I called T-Mobile's headquarters to complain and got shunted to an automated message system after asking to go to the CEO's office. Then I called customer service to complain, the guy listened to me and then offered me 100 extra minutes for one month. I said I didn't want 100 extra minutes -- I wanted an apology and for T-Mobile to stop linking itself to a far right extremist group like the American Family Association, which has been labeled "extremist" by the respected Southern Poverty Law center, the group that has kept an eye on wingnuts like the KKK and the AFA and neo-Nazis for generations.

And some people seem to be confused into thinking this is a referendum on "Rescue Me" -- which for the record, I have literally never watched (and there are very few shows I can say that about; I have the DVDs but haven't given it a shot yet).

This is not about whether you like Rescue Me or Seventh Heaven or Jay versus Dave or whatever. T-Mobile did not pull its ads because they decided that Rescue Me was a danger to society or something they didn't want to be associated with.
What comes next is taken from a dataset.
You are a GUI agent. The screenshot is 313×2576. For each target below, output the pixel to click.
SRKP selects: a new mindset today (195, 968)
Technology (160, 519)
They pulled their ads from AN ENTIRE CABLE CHANNEL -- not just one show -- simply because a fringe far right religious group told them to. Period. If you don't like Rescue Me, don't watch it. If no one watches it, the show will be cancelled. If its ratings drop, advertisers won't pay for ads on it or at least all you'll be seeing are cheapo ads for the Pocket Fisherman and Girls Gone Wild DVDs.

I don't want T-Mobile execs deciding what they think is appropriate for me to watch and I certainly don't want them kow-towing to far right extremist groups. There was no public outcry about T-Mobile advertising on FX. There was a fake controversy engineered by the AFA and a few thousand emails by their faithful (the same people who've been ignored by Disney and Ford and most every other major advertiser for years) and the multi-billion dollar technology company T-Mobile not only caved to their demands, they parroted their beliefs. That is not good. It gives a fringe, extremist group power way beyond its membership and reinforces their narrow, bigoted agenda. No company should be willing to associate themselves with the AFA anymore than they should be willing to associate themselves with David Duke or the hate-mongering Bob Jones University or neo-Nazis. That's what this is about.